Using IMemoryCache with a "Mutex" to prevent stampedes (simplified).


public class ProductService
{
    private readonly IMemoryCache _cache;
    private readonly SemaphoreSlim _lock = new(1, 1); // Allows 1 thread at a time

    public async Task GetProductAsync(int id)
    {
        string key = $"product:{id}";

        // 1. Try Cache
        if (_cache.TryGetValue(key, out Product cachedItem))
        {
            return cachedItem;
        }

        // 2. Cache Miss - Wait for Lock (Prevent Stampede)
        await _lock.WaitAsync();
        try
        {
            // 3. Double-Check Cache (Someone might have filled it while we waited)
            if (_cache.TryGetValue(key, out cachedItem))
            {
                return cachedItem;
            }

            // 4. Actually fetch from DB (Simulated)
            Product dbItem = await FetchFromDatabase(id);

            // 5. Save to Cache
            _cache.Set(key, dbItem, TimeSpan.FromMinutes(10));

            return dbItem;
        }
        finally
        {
            _lock.Release();
        }
    }
}

Chapter 8: Summary Checklist

Before you optimize:

[ ] Don't Prematurely Cache. Only cache what is slow or frequently accessed.
[ ] Always set a TTL. Never let cache grow forever.
[ ] Use Cache-Aside as your default pattern.
[ ] Handle failures. If Redis is down, your app should work (just slower).
[ ] Monitor Cache Hit Rate. If Hit Rate is 5%, your cache is useless. Aim for >80%.

Quick Review

Caching trades memory for speed by storing frequently accessed or expensive-to-compute data in a faster layer, allowing us to reduce latency and downstream load when staleness is controlled.

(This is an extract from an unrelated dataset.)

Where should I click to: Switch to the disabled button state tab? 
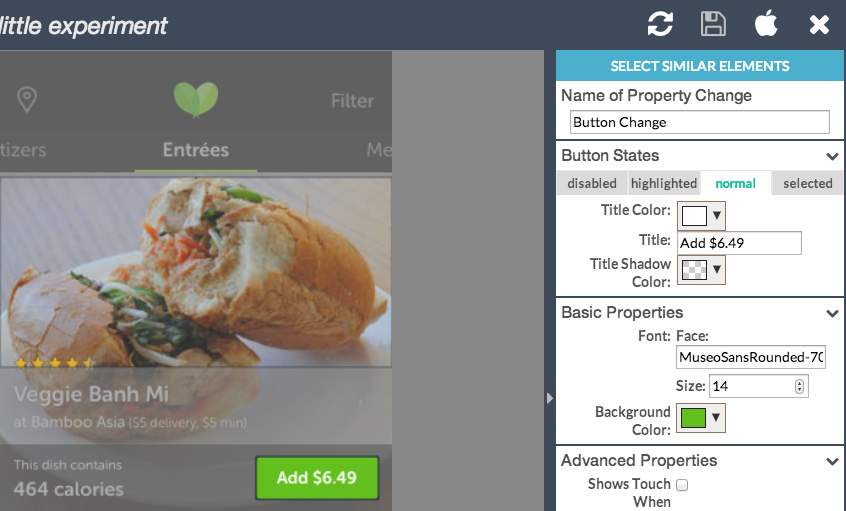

✅ Where caches live (closest → fastest)

Client/Browser: avoids network calls entirely.
CDN: caches static content near users.
In-process: fastest, but per-instance (not shared across servers).
Distributed (Redis): shared across servers, network hop added.

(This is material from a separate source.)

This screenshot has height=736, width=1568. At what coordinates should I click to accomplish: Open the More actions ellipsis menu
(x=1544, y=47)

✅ Patterns (how data moves)

Cache-Aside: app reads cache, falls back to DB, then fills cache (default choice).
Write-Through: write goes to cache and storage together (fresh reads, slower writes).
Write-Behind: write goes to cache first, storage later (fast writes, riskier consistency).

✅ The two hard problems

Eviction: what to remove when memory is full (LRU is common).
Invalidation: how to avoid serving stale data (TTL, explicit delete, or both).

✅ Failure modes to remember

Stampede: many misses at once → protect with locks, single-flight, and/or TTL jitter.
Unbounded growth: always set TTL/size limits or the cache becomes the outage.
Low hit rate: means poor keys/TTL/selection; measure hit rate before celebrating.